## USING THE INFORMATION:
[a] Summarize the text on Peachtree Creek flooding in two sentences.
[b] In the text on Peachtree Creek flooding, what was the South Fork's record height, and on what date was it set?
[c] Carry the text on Peachtree Creek flooding forward from its last sentence.

## TEXT EXCERPT:
The 2009 Atlanta floods set new records for most streams in the area, and Peachtree Creek at Northside Drive came a close second place, reaching a height of 23.89 ft on September 21, 2009, at 9:15 pm, and causing water to flow over the bridge. The North Fork reached a record of 18.07 ft at 7:15pm, topping the previous record of 17.70 ft in September 2004. The South Fork reached its third-highest ever at 15.21 ft 5:45pm, the record being a flood that brought it to 16.35 ft on March 16, 1976.

The other stream gauges are SPJG1 on the South Fork "near Atlanta" at Johnson Road since April 2003, and NPBG1 also "near Atlanta" on the North Fork at Buford Highway since May 2003, with another (NFPG1) on the North Fork further up "near Doraville" at Graves Road since June 2001.

## EXTRACTED INFORMATION:
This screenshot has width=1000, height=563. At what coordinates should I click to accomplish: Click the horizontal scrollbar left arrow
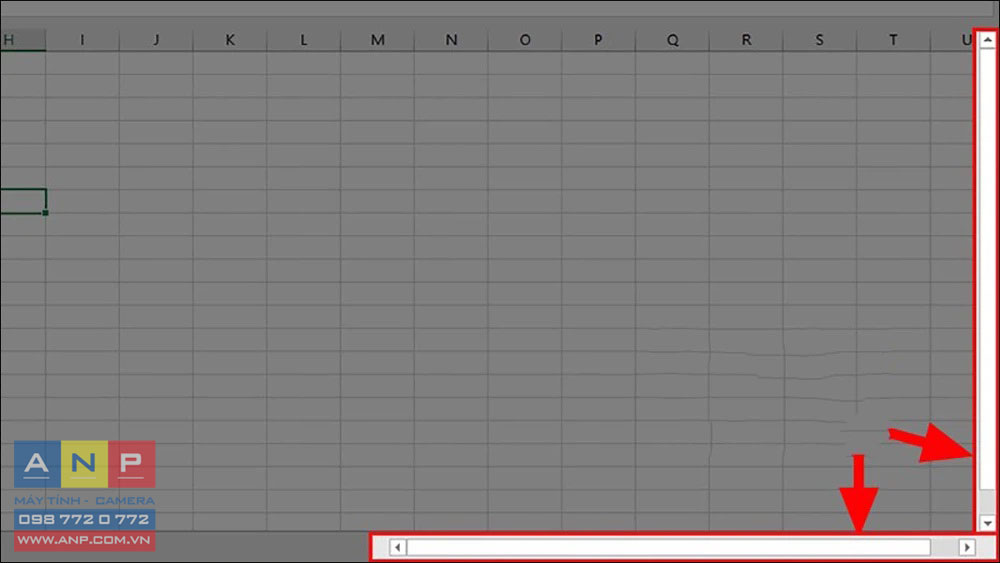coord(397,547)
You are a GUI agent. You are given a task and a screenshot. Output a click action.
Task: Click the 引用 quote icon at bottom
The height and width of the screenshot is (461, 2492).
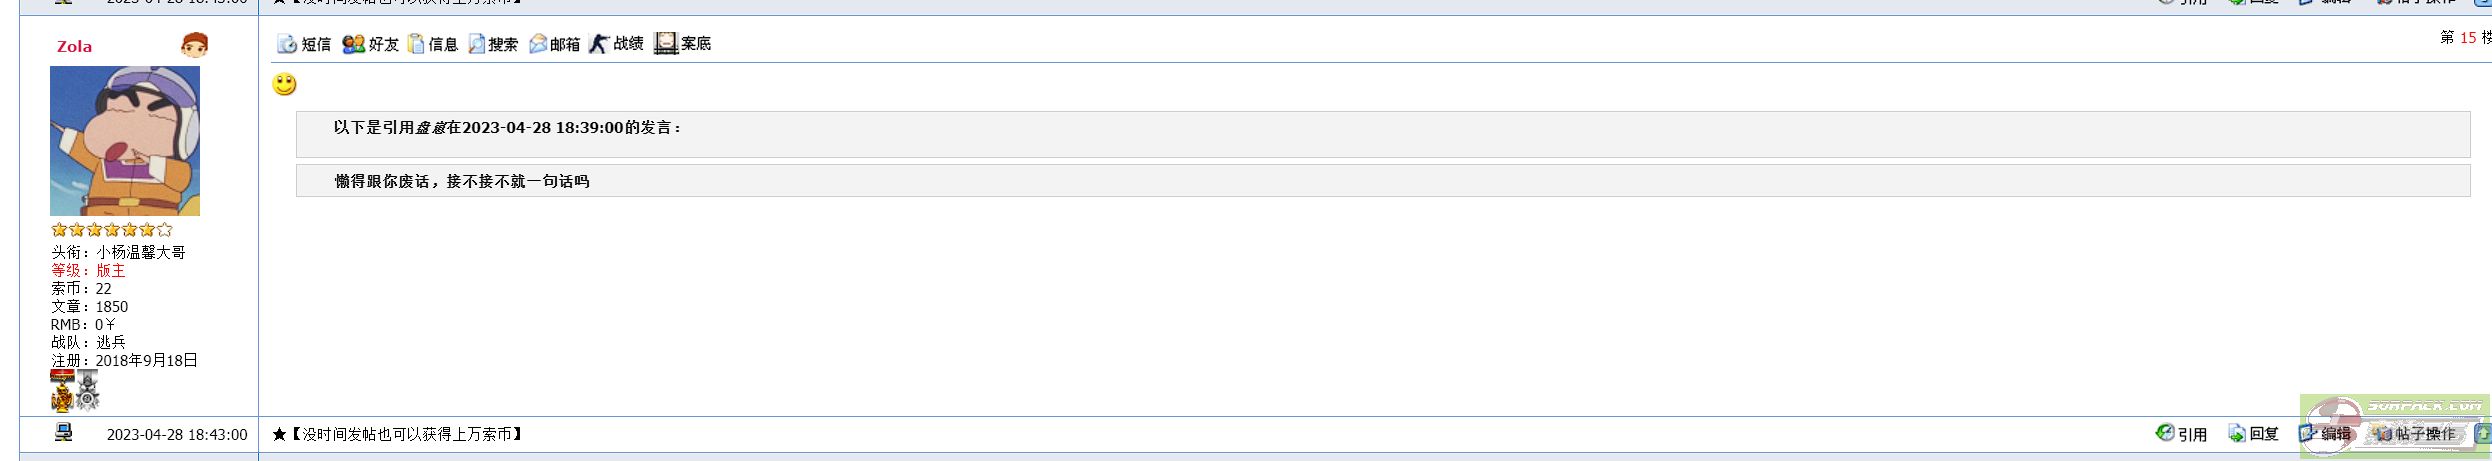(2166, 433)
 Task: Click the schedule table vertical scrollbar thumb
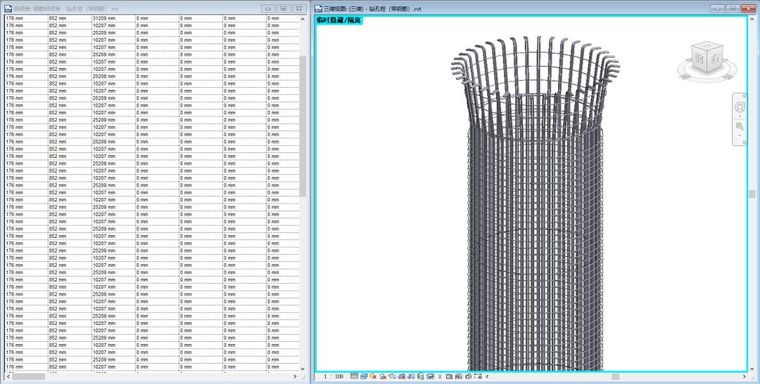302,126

## RESPONSE LIST:
[a] During the 2009 Atlanta floods, Peachtree Creek at Northside Drive reached 23.89 ft on September 21, 2009, sending water over the bridge, while the North Fork set a record of 18.07 ft and the South Fork reached its third-highest level at 15.21 ft. Other stream gauges are SPJG1 on the South Fork at Johnson Road, NPBG1 on the North Fork at Buford Highway, and NFPG1 farther up the North Fork at Graves Road.

[b] 16.35 ft, on March 16, 1976.

[c]
==Peachtree Creek Greenway==
In October 2017, future plans were released for the Peachtree Creek Greenway that will run along Peachtree Creek. Construction on the first section of the Greenway began in late 2018 in Brookhaven. The goal of the greenway is to provide residents with close-to-home and close-to-work access to bicycle and pedestrian trails, serve transportation and recreation needs, and help encourage quality of life and sustainable economic growth. The trail will connect the cities of Atlanta, Brookhaven, Chamblee and Doraville.